Autism and Eye Contact
Young children with autism do not avoid eye contact on purpose, found a new study by researchers at Marcus Autism Center, Children's Healthcare of Atlanta, and Emory School of Medicine.
Instead, they make less eye contact because they miss the significance of social information contained in others' eyes.
While reduced eye contact is a well-known symptom of autism spectrum disorder, used in early screening and diagnostic instruments, why children with autism look less at other people's eyes has not been known.
This study, reported in the American Journal of Psychiatry, helps answer that question. "This is important because we're disentangling very different understandings of autism," says Jennifer Moriuchi, an Emory graduate student. "Depending on why you think children with autism are making less eye contact, you might have different approaches to treatment and different ideas about the brain basis of autism."
Two explanations have been proposed: One, that children with autism avoid eye contact because they find it stressful or negative. The other, that children with autism look less at others' eyes because social cues from the eyes are not perceived as particularly meaningful or important.
The new research, conducted on the day children were first diagnosed, shows that young children with autism do not actively avoid eye contact.
Together with Drs. Ami Klin and Warren Jones, Moriuchi studied how 86 two-year-old children with and without autism paid attention to other people's eyes. Children with autism watched a series of carefully made videos. "Before each video, we flashed a small picture to capture the child's attention, and when they looked to where the picture had been, they found that they were either looking directly at another person's eyes or looking away from the eyes," Moriuchi says. "When we did this repeatedly, we found that young children with autism continued to look straight at the eyes. Like their peers without autism, they didn't look away from the eyes or try to avoid the eyes in any way."
When varying levels of socially meaningful eye contact were presented, however, children with autism did look less at others' eyes than their peers without autism did.

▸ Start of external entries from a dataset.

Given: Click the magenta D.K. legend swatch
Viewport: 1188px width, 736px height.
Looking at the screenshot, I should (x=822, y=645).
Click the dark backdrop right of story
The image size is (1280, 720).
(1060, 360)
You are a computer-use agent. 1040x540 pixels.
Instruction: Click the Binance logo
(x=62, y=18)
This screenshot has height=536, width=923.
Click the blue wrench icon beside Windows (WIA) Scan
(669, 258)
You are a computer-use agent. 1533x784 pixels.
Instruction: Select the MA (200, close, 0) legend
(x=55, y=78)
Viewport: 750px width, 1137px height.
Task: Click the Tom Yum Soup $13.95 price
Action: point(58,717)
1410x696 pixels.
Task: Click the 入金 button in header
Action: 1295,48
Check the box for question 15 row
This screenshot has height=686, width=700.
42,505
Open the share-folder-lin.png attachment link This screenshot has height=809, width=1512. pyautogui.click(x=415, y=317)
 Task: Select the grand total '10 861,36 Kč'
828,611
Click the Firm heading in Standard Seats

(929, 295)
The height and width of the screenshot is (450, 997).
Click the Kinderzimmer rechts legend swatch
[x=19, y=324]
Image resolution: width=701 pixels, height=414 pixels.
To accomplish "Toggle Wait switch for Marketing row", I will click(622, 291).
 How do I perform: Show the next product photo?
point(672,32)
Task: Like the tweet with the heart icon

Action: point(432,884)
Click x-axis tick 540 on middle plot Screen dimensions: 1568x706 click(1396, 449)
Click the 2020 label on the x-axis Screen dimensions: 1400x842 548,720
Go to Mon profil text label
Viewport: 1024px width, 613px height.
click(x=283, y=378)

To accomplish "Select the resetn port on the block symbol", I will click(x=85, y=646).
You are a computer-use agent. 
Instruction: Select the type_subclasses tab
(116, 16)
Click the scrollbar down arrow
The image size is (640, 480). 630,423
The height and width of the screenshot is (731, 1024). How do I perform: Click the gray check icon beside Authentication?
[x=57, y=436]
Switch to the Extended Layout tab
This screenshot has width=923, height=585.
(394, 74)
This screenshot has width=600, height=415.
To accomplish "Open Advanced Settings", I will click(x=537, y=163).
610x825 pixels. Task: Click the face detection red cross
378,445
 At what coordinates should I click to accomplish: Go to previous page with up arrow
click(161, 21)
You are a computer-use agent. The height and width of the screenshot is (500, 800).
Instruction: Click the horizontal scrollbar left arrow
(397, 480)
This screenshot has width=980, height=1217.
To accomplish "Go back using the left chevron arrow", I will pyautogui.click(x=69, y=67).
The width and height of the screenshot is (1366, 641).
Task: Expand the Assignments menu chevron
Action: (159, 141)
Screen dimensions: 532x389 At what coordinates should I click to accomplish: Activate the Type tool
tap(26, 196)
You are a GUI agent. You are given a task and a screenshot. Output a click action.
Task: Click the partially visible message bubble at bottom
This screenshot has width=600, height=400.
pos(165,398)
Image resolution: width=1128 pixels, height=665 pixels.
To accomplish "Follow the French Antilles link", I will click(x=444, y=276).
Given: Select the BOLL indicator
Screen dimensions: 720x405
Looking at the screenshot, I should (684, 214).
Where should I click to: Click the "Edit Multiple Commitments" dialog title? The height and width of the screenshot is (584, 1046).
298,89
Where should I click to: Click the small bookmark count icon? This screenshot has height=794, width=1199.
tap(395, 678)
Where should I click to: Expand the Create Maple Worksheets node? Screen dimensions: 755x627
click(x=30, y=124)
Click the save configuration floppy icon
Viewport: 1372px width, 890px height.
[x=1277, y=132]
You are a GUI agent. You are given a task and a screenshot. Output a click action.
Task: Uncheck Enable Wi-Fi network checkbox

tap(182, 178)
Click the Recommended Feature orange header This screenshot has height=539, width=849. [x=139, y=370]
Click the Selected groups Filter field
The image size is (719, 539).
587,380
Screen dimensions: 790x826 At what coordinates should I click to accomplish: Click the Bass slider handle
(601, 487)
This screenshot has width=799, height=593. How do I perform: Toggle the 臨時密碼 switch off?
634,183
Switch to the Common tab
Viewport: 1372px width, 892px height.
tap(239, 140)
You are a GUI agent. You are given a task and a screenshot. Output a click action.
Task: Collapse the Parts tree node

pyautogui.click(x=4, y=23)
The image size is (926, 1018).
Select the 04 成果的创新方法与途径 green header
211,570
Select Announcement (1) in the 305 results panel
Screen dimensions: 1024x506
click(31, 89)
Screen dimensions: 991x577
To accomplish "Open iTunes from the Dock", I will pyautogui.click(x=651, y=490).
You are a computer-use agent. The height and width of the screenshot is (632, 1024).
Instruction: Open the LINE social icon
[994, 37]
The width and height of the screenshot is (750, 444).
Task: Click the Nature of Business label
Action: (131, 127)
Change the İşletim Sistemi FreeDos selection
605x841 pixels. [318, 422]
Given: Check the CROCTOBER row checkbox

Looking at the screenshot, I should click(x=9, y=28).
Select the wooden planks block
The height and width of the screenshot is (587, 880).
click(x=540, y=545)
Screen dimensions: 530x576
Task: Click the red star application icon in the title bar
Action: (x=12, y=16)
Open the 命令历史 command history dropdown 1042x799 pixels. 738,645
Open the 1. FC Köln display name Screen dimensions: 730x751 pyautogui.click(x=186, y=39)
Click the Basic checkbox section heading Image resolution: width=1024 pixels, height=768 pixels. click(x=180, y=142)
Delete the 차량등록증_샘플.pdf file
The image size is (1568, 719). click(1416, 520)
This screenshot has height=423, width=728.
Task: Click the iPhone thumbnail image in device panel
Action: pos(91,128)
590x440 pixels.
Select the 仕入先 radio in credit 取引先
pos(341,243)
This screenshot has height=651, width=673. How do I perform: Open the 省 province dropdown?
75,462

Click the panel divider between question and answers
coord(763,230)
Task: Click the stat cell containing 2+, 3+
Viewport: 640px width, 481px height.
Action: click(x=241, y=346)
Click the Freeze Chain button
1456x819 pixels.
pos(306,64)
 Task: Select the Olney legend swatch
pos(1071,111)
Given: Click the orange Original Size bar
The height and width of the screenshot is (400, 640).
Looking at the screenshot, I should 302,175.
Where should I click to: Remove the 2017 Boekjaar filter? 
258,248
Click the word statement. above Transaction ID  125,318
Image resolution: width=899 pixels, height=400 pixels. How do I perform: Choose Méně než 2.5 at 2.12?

This isn't meant to contradict the personal experiences of adults and older children with autism who report feeling anxious in response to eye contact, the researchers say. "For children with autism, social signals can be confusing," Jones says. "And as children grow up to be adults, those signals can become even more challenging to understand. This research highlights the opportunity to target the right underlying concerns as early as possible."